Sometimes I wonder if I should be tougher. But I wasn't made of the stern stuff. I have more playful and more lenience in bones that feel so old sometimes. I rest on the blue chair in the afternoons like a grandma and watch the children dance in the living room in the falling rays. Sunbeam babies in halcyon days, spectator mama laughing at antics till dinner.

She tells me Jesus came, two nights ago. She's told me this only twice before, once shortly after her brain infection that held her in a hammock hovering over death's yawning darkness, the great river that separates us from those we love until we, too, swim into the night and cross to the light. She was only three then, and I didn't answer much, just listened. Then at 4 1/2, after a 2 hour seizure in the ER, she told me of Him again, the same Jesus with His yellow hair and happy face and blue clothes and funny belt and feet that glow. This time He brought her angel to play with her and make her laugh, because He knew how scared she was. Her angel has orange hair, spiky, and she has wings but she doesn't fly, she dances and spins and flips about on the floor in a funny way that makes sick girls hovering in some unconscious abyss laugh. Her angel laughs like a thousand bells and when she smiles, her whole face smiles. Now this third time, she comes to me, with the story of the angel and Jesus, the same story, and she is only a month shy of 6 now.

I can't ignore the yellow-haired Jesus with His blue clothes and the orange spiky haired angel who dances and smiles with her whole face. Because for 3 whole years now she's said the same things. And always the same: when they come to her, they come to comfort and make her laugh when she is sad and scared because she can't be with me. Is this heaven, I wonder? Not that we forget, but that we are comforted, and we are loved, we can stand it until the others get here to be with us again? Does time tick slowly like when you can't sleep on Christmas Eve, or does it fly by like when you're sleeping on a regular old night cuddling someone you love?

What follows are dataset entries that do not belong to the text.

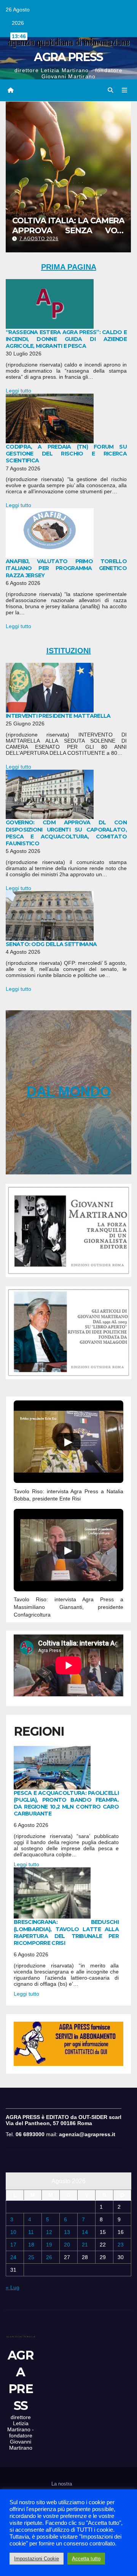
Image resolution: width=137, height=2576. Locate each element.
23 (121, 2245)
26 (49, 2257)
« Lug (12, 2287)
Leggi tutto (18, 391)
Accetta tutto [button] (86, 2558)
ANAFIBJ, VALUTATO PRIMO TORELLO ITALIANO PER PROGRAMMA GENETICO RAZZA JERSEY (66, 568)
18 (31, 2245)
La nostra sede (61, 2489)
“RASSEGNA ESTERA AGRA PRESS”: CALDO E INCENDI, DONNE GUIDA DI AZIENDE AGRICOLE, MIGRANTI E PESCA (66, 339)
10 (13, 2232)
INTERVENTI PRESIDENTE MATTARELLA (58, 715)
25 (31, 2257)
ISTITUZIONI (68, 650)
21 (85, 2245)
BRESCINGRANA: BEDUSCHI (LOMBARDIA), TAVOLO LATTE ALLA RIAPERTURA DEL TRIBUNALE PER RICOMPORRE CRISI (66, 1932)
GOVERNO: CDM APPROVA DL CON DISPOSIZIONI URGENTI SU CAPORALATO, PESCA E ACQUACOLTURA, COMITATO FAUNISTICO (66, 833)
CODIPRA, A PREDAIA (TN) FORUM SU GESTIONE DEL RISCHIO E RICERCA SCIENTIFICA (66, 453)
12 (49, 2232)
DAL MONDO (69, 1091)
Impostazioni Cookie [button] (36, 2558)
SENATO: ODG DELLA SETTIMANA (51, 944)
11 (31, 2232)
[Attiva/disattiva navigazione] (124, 90)
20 (67, 2245)
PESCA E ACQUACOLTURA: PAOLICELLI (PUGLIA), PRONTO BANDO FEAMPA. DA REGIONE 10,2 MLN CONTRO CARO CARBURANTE (66, 1803)
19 (49, 2245)
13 (67, 2232)
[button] (110, 90)
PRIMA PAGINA (68, 267)
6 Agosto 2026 (39, 238)
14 (85, 2232)
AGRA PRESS (68, 57)
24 (13, 2257)
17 (13, 2245)
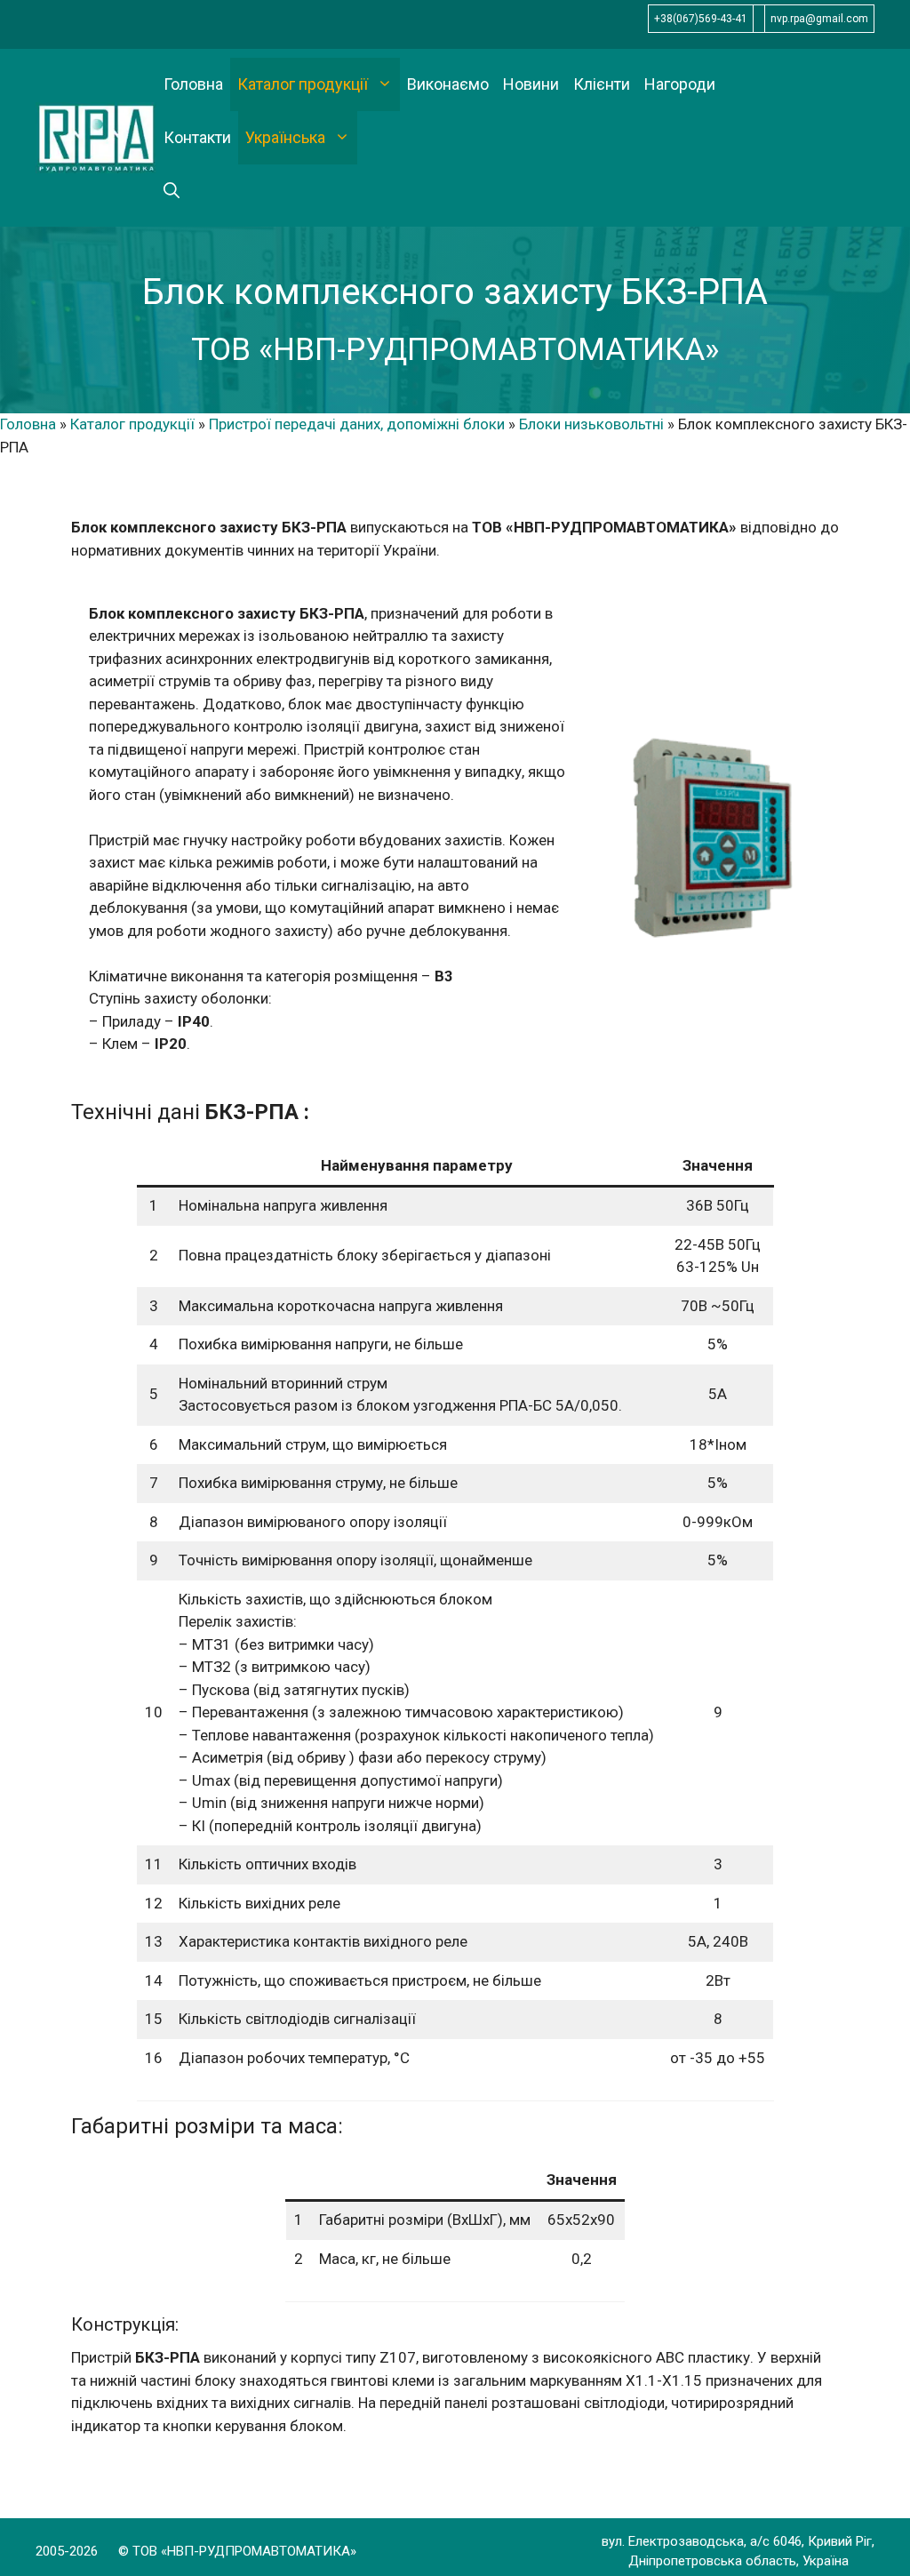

She looks up at me, face glowing, radiant, full of Jesus, and she brushes tears from my cheeks. She laughs and says, Isn't it beautiful, Mama? Aren't you glad Jesus comes for me? And it is a sour, hollow lump in my throat. Oh, how I want to be thankful. But oh, how I want to keep you, my girl! I don't know what Jesus coming means. I don't like seizures and I don't like you needing comfort from anyone but me.

But what will happen to a warrioress who has laughed with her angel and smiled at Jesus three whole times, and remembers? What will this child carry into the world, for whatever time she is aflame in our world? How can I be jealous of time and the Creator of life?

I hold her tentatively to my chest, feeling her energy pulse rhythmic like the singing of a star. Warm like a campfire just lit between the palms on an autumn night. So alive. And it is I, older and wiser one?, who comes away comforted.